* [Document text]:
= = = = = = =
# NE river report, 9-28-06 w/pics



## ausable_steelhead (Sep 30, 2002)

Fished a NE river, and did well. It was a rainy/cloudy/cold day, perfect to get salmonoids active, and that they were. Here's some pics of the action:

Here a couple pinks I landed. We hooked and landed several of these.


















A couple NICE kings!


















And, with the cold weather and everything being a bit early this year, I found a "few"( ) of these.


















It's good to see decent fishing again on this side of the state, let's hope it continues !


----------



## Adam Peterson (Mar 20, 2006)

Nice looking fish.. Thanks for the comeback on the PM, I sent you out another one!


----------



## bluekim7 (Mar 24, 2005)

Nice fish A.S. I'll be up in that area next weekend fishing and bear hunting. maybe I can hook into a few fish like those.


----------



## Burksee (Jan 15, 2003)

Great Report! We're heading up the NE side this weekend. Sent you a PM....


----------



## NEMichsportsman (Jul 3, 2001)

Nice Report and pics! Especially cool seeing those Humpy's!!!


----------



## ausable_steelhead (Sep 30, 2002)

> Especially cool seeing those Humpy's!!!


Yeah, that was cool. I'd never caught a pink before, I'd seen them in the Au Sable, but could never hook one. The funny thing was we got every pink at night on glow wobble-glos. I heard and read they're mainly daytime biters, and don't hit well at night. We landed 10-12 of them, they fought pretty scrappy for their size, on 4lb and my croix, they would have been alot more fun. My bro and buddy both caught some nice-sized ones, big, tall humps on them. Every hen was either spawned out, or close to it. Most bucks were in great condition, not for eating though  !
= = = = = = =
* [Supplied material]:
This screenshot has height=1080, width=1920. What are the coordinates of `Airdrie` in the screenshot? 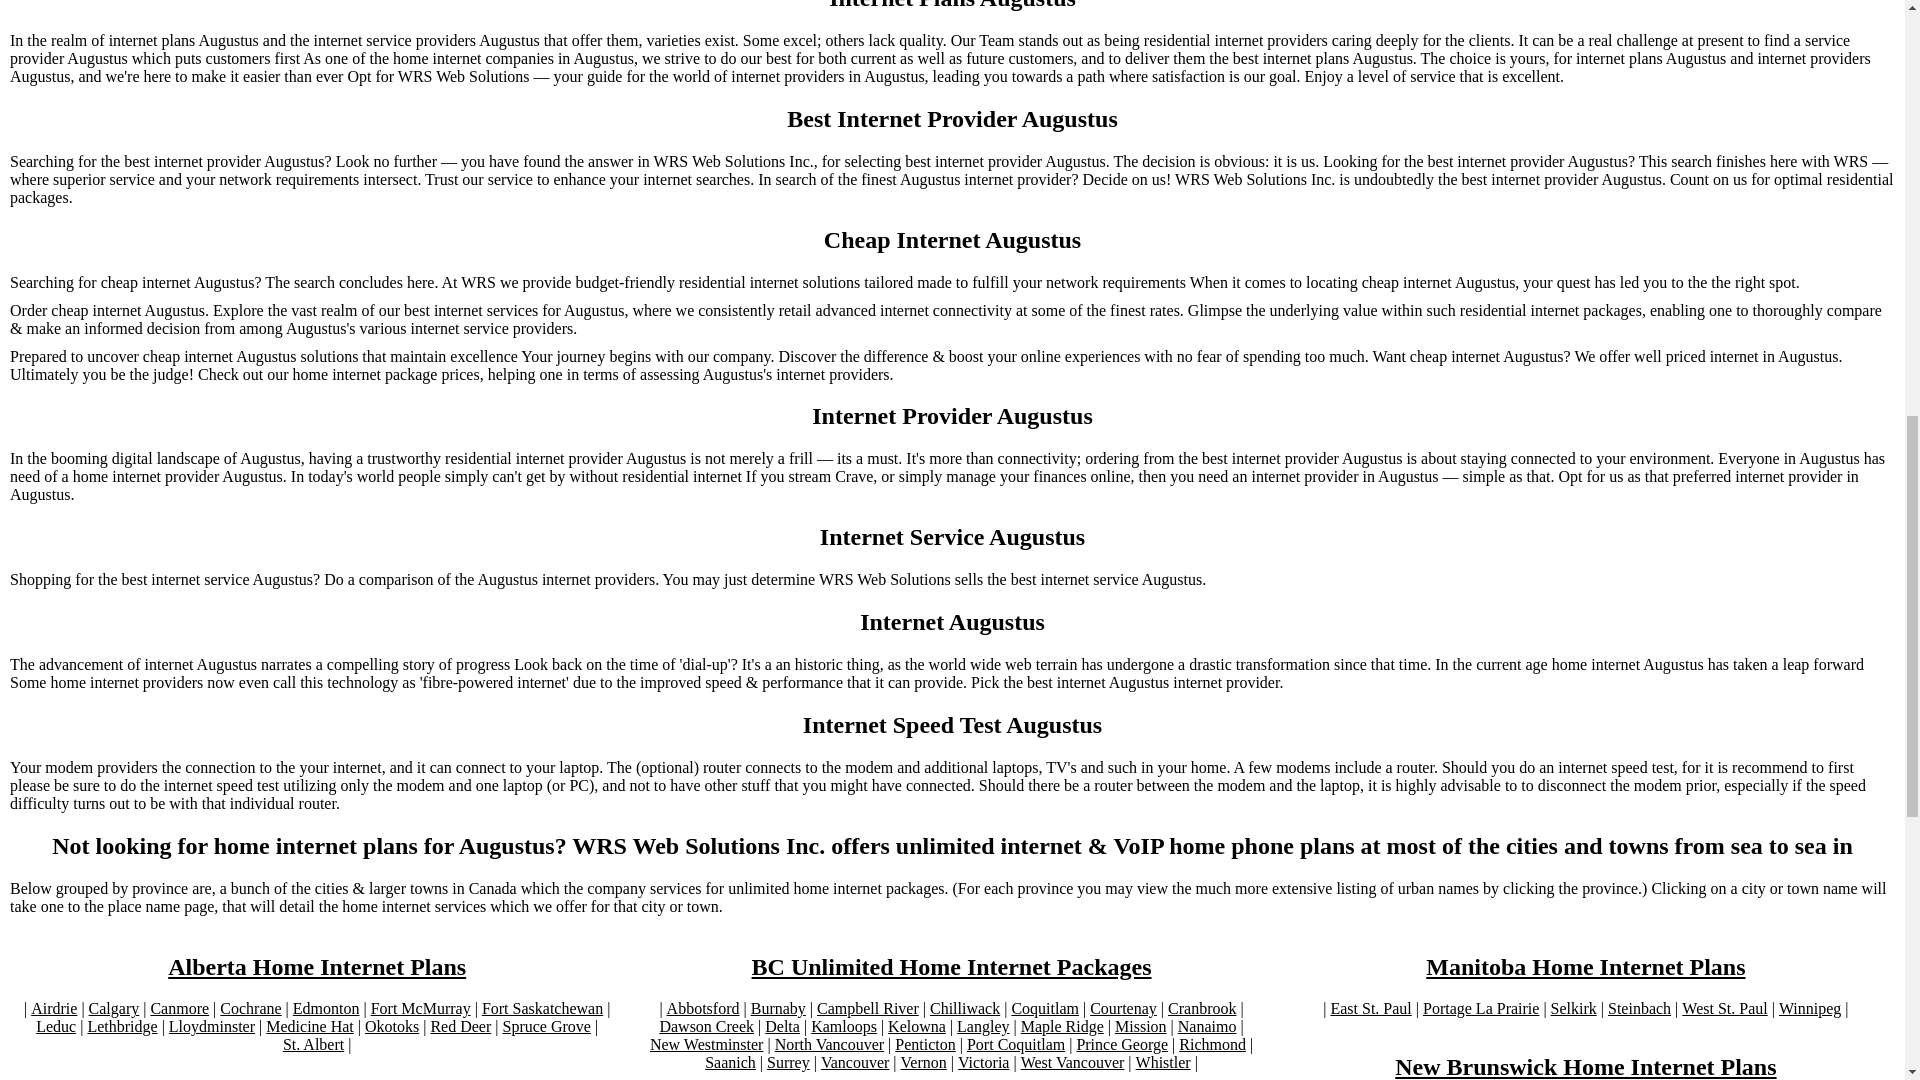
= = = = = = =
* [Task directions]:
Can you write the next part of the northeast river fishing thread, picking up right after its last post?

* [Final result]:
----------



## Capt Hook (Apr 3, 2006)

AuSableSTHD Nice catch!!!


----------



## weekendredneck (Feb 16, 2002)

Nice mixed bag catch coming from the NE side. I'll be up next weekend. Were the guys in the RV there yet? I try it hit that river before they start ripping the fish.


----------



## ausable_steelhead (Sep 30, 2002)

There was an RV there, but not alot of people. There are a few rippers. I fished today, 3 skipper steelhead, and a nice squat 12lb loose hen from the Au Sab, I lost one other king. Rippers were out at Foote, and no clues were wading all over the gravel down below the rail .


----------



## alexsalmon (Feb 16, 2006)

Man nice fish! I have never caught a pink but I would love to! I wish they would plant some pinks over here in the west!
Thanks for the pics!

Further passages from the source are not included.